Pick out each line of the records in which the word "computer" appears.

== STORED DATA ==

>>>

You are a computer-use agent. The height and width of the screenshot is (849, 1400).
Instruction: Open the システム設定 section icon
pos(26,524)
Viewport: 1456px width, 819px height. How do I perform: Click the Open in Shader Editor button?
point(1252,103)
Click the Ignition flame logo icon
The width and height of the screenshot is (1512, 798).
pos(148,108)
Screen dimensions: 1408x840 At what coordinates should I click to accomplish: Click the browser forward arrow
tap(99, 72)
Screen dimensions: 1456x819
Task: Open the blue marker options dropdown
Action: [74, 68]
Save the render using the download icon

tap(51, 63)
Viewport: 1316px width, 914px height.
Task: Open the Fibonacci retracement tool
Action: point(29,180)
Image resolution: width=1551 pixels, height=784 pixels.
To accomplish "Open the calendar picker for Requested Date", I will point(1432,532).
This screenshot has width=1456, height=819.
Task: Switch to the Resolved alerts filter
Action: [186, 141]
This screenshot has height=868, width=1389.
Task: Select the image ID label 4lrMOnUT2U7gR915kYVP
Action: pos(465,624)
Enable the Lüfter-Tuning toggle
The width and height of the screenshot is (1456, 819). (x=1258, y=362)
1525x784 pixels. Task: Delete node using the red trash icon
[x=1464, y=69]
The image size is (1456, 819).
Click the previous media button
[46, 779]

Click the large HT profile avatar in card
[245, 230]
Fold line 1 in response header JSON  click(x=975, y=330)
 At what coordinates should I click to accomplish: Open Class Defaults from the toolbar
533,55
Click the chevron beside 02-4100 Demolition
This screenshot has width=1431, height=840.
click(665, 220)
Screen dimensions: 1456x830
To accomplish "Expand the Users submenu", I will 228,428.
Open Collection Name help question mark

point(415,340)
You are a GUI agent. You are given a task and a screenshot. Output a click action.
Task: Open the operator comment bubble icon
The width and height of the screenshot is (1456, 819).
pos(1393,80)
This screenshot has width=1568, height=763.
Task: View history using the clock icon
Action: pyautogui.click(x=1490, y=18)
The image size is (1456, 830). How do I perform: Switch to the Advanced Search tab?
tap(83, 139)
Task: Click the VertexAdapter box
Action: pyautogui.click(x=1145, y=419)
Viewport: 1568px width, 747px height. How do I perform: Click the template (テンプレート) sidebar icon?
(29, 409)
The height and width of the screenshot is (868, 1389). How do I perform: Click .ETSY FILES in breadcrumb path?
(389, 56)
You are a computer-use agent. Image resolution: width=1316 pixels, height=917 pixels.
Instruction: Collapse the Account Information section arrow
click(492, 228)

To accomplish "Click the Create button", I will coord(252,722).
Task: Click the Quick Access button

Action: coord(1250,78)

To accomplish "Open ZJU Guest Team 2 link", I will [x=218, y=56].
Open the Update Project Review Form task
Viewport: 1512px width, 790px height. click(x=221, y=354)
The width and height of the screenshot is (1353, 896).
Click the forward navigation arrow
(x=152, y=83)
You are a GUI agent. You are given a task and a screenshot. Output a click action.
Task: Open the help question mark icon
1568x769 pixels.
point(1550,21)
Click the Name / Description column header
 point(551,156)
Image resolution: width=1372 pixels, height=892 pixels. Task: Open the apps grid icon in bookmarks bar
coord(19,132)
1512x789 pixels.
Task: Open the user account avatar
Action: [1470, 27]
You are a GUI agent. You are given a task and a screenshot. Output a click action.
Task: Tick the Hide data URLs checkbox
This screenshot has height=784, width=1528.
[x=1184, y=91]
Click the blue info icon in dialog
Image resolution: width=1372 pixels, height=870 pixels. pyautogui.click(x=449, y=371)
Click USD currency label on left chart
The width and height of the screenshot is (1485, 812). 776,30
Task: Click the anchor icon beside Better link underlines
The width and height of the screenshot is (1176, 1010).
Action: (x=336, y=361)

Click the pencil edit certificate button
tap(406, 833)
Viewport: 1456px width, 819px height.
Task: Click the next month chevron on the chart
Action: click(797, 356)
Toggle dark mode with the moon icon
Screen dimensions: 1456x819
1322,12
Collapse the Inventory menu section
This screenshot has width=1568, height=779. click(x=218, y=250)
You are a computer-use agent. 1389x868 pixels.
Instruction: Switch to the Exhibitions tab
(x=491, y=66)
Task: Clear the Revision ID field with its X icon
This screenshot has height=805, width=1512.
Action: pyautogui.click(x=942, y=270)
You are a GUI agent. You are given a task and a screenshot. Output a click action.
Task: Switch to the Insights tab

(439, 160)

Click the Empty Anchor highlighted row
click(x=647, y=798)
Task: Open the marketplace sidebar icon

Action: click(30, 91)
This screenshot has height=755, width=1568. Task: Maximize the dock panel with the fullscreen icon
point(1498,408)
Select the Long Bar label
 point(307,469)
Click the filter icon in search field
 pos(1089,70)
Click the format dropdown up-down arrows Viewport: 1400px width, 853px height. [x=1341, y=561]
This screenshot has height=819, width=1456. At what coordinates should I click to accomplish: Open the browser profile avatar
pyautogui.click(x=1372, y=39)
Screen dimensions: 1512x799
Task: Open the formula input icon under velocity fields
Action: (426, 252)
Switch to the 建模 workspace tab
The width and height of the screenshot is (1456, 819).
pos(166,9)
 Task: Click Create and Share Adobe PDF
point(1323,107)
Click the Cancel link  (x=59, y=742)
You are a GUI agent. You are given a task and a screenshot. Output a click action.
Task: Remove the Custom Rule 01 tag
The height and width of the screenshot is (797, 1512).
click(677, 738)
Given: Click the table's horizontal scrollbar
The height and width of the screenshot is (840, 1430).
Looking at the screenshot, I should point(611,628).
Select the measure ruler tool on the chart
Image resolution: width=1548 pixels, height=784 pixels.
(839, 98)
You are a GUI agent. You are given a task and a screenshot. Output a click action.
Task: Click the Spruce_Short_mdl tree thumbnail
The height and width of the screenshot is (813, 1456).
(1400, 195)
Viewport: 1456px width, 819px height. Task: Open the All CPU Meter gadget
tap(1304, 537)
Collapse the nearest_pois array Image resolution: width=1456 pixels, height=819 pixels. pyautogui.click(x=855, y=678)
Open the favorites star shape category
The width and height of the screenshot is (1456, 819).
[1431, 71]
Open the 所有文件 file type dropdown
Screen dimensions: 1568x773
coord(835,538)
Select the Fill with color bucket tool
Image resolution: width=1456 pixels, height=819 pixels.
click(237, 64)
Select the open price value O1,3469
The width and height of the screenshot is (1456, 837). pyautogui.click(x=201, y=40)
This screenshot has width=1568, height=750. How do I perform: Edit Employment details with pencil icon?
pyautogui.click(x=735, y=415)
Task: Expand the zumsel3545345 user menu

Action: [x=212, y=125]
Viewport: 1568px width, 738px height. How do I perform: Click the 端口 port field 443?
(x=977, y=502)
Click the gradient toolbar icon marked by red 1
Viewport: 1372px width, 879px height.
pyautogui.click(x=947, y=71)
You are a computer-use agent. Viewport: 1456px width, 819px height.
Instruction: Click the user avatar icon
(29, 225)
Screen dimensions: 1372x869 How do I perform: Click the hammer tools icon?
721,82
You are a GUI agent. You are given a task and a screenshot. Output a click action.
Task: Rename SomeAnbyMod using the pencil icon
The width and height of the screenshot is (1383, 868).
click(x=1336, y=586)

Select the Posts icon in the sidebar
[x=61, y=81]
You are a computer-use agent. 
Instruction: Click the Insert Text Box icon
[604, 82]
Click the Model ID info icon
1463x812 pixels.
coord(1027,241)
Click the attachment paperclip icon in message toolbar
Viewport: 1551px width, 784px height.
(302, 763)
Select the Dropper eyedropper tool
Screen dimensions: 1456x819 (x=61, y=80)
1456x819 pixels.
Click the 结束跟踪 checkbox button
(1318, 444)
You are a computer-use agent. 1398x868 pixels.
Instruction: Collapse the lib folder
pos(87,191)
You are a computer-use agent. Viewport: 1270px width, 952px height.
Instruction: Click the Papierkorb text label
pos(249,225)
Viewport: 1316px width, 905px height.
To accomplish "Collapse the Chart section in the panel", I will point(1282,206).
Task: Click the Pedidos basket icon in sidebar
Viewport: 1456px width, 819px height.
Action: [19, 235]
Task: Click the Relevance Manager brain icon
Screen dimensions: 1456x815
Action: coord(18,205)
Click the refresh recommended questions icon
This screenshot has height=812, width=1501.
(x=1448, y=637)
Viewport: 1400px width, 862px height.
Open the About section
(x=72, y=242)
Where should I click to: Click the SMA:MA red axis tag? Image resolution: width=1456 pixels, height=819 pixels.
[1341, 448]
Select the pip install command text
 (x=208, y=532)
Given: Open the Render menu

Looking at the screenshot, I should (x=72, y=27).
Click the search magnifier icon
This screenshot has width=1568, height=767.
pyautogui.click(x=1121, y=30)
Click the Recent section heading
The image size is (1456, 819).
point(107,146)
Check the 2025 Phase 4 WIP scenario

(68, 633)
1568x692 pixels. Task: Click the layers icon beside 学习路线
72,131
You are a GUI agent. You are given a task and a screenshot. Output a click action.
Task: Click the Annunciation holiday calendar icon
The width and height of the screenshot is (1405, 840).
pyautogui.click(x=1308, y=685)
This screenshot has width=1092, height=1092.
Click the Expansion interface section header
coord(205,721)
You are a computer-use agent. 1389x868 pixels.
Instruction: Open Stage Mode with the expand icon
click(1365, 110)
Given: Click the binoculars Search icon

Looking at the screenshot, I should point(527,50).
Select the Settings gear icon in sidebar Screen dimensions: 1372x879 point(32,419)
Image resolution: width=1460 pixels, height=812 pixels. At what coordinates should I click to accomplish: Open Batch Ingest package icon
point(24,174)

<<<

== THE ANSWER ==
You are a computer-use agent. The height and width of the screenshot is (849, 1400).
You are a computer-use agent. Image resolution: width=1316 pixels, height=917 pixels.
You are a computer-use agent. 1389x868 pixels.
You are a computer-use agent. Viewport: 1456px width, 819px height.
You are a computer-use agent. 
You are a computer-use agent. 1398x868 pixels.
You are a computer-use agent. Viewport: 1270px width, 952px height.
You are a computer-use agent. 1389x868 pixels.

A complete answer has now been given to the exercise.